The embedding pipeline activates as soon as the hub starts. By the time the full agent is enabled, it already has an indexed corpus of months of user data.
What It Is
A TypeScript package consumed by apps/hub. Not a standalone HTTP server — it's a library. The hub exposes the AI functionality through the Sovereign API at /api/ai/*.
packages/ai/
├── src/
│ ├── index.ts # Public API surface (named exports)
│ ├── sanitize.ts # Prompt/PII sanitization helpers
│ ├── rag/
│ │ ├── RagEngine.ts # Main RAG pipeline orchestrator
│ │ ├── Retriever.ts # pgvector + Meilisearch parallel retrieval
│ │ └── Reranker.ts # Result scoring and selection
│ ├── llm/
│ │ ├── LlmRouter.ts # Route to OpenRouter or local Ollama
│ │ ├── OpenRouterClient.ts # OpenRouter API client
│ │ └── OllamaClient.ts # Local Ollama API client
│ ├── embedding/
│ │ └── EmbeddingService.ts # Generate + store vector embeddings
│ ├── workflow/
│ │ ├── WorkflowEngine.ts # YAML workflow execution
│ │ ├── StepExecutor.ts # Individual step handler dispatch (exports HumanConfirmationRequired)
│ │ └── types.ts # Workflow/step/trigger types
│ └── planner/
│ └── AgenticPlanner.ts # NL goal → workflow decomposition
├── package.json
└── tsconfig.json
Note: an
AgentService/agent/module is planned but not yet present —index.tscontains a commented-out placeholder export. Conversation management currently lives in the hub (apps/hub/src/services/agent/), not in this package.
Public API
The package exposes individual classes as named exports — there is no createAiService factory. Consumers (the hub) instantiate and wire components directly:
import {
EmbeddingService,
LlmRouter,
OpenRouterClient,
OllamaClient,
Retriever,
Reranker,
RagEngine,
WorkflowEngine,
StepExecutor,
AgenticPlanner,
} from '@made-open/ai';
// Embedding (called on EntityCreated / EntityUpdated)

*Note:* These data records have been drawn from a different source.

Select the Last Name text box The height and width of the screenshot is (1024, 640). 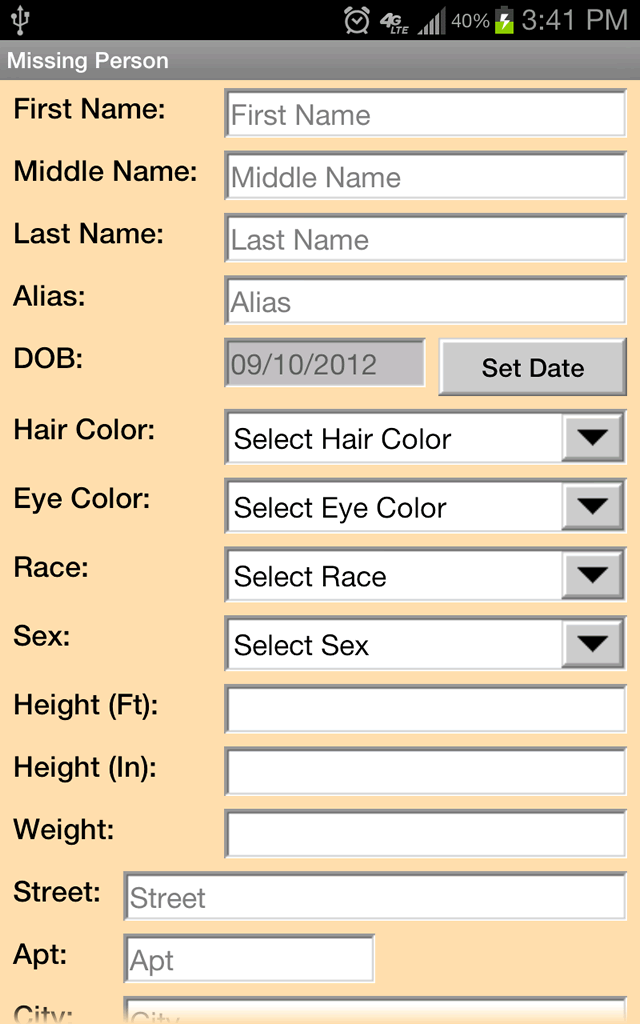[425, 240]
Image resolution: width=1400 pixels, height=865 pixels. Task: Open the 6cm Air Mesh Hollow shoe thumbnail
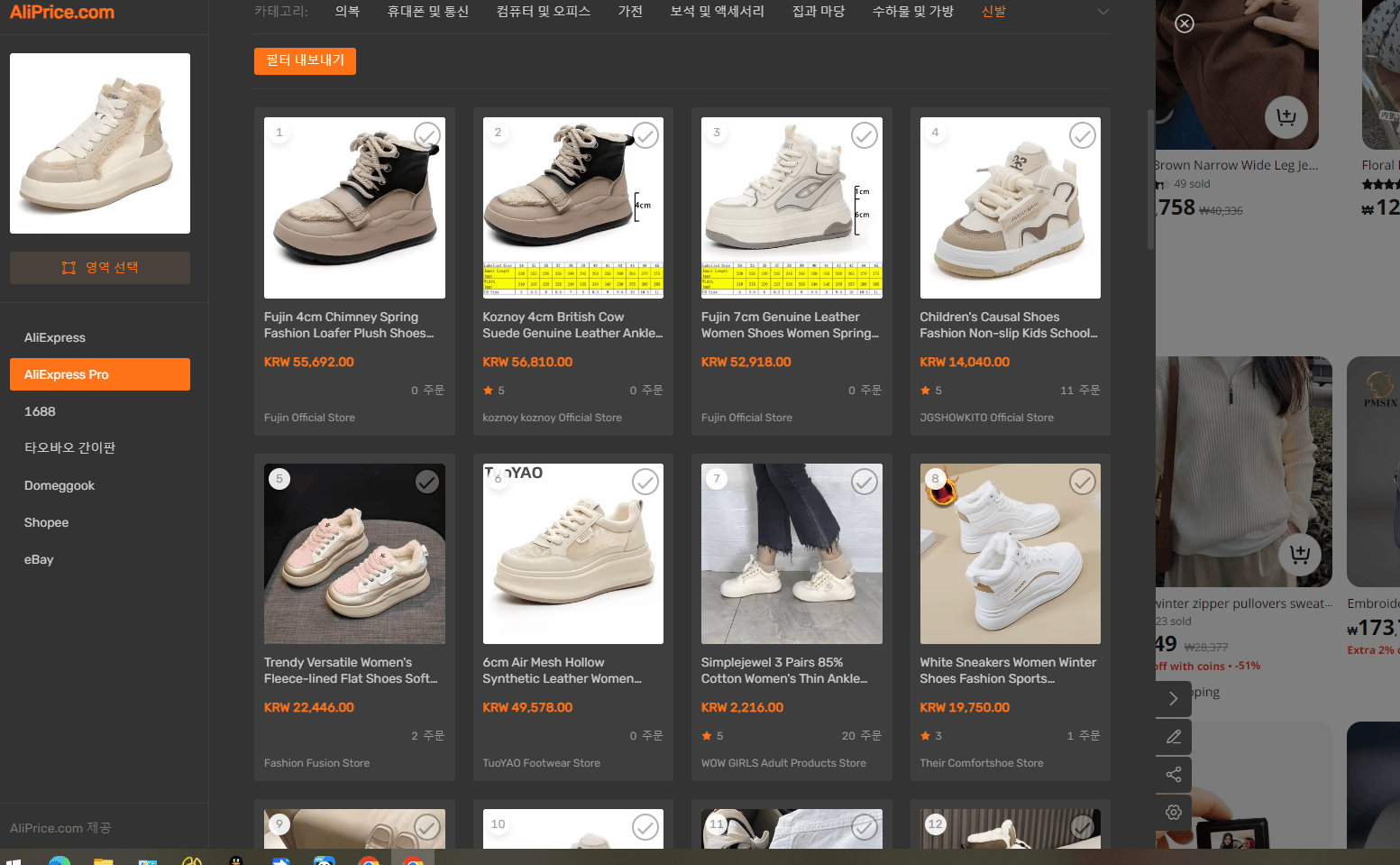(573, 554)
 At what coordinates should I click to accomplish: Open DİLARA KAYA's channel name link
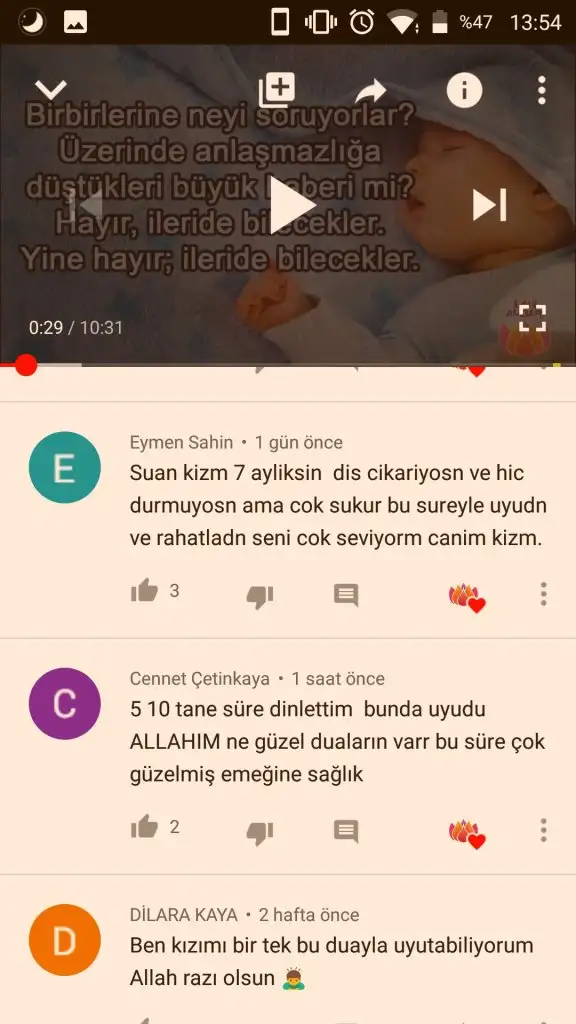click(184, 914)
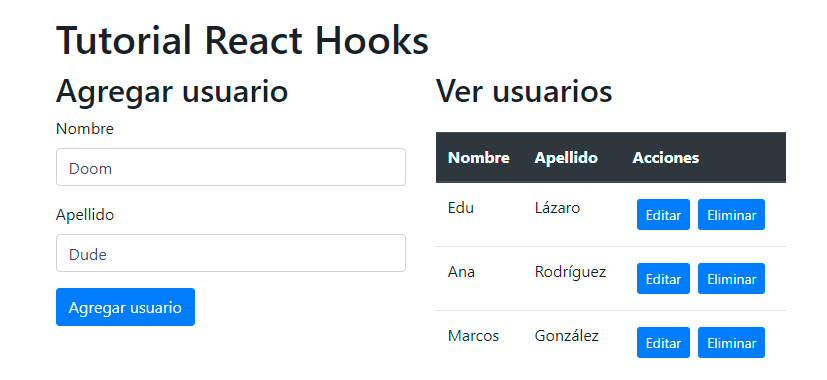Select the Lázaro surname cell
The height and width of the screenshot is (380, 827).
click(557, 208)
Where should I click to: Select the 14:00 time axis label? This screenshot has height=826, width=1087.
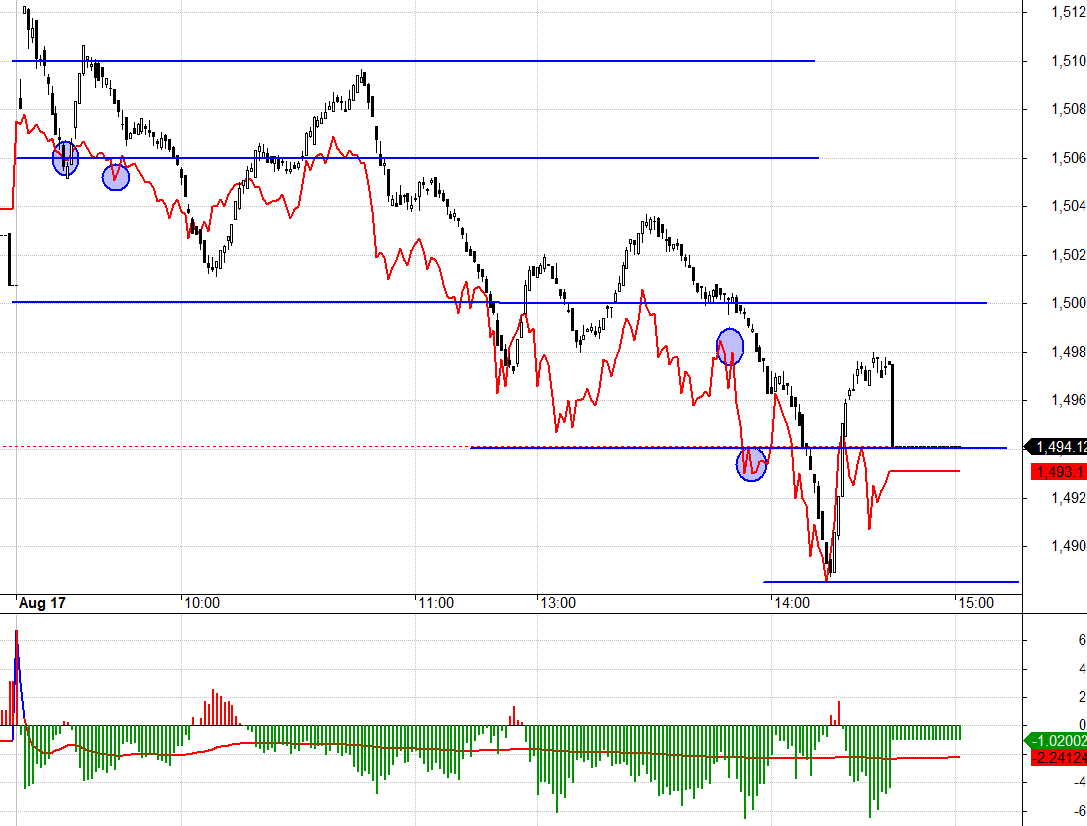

const embeddings = new EmbeddingService(/* deps */);
await embeddings.embedEntity('message', 'msg-uuid', 'Hey, can we move the meeting to Thursday?');
// RAG query
const rag = new RagEngine(/* retriever, reranker, llmRouter */);
const response = await rag.query({ userId: 'user-id', text: 'Who called me last week?' });
// Workflow execution
const engine = new WorkflowEngine(/* deps */);
await engine.execute(definition, trigger);
// Agentic planning
const planner = new AgenticPlanner(/* deps */);
const workflow = await planner.plan('Book a restaurant for Saturday dinner', 'user-id');
RAG Engine
The RAG Engine retrieves relevant context from the user's data before generating an LLM response. It runs three retrieval strategies in parallel:
class RagEngine {
async retrieve(query: string, userId: string): Promise<RagContext> {
const [vectorResults, textResults, structuredResults] = await Promise.all([
// Semantic similarity via pgvector
this.retriever.vectorSearch(query, userId, { topK: 20 }),
// Full-text search via Meilisearch
this.retriever.textSearch(query, userId, { limit: 20 }),
// Structured queries (dates, names, channels)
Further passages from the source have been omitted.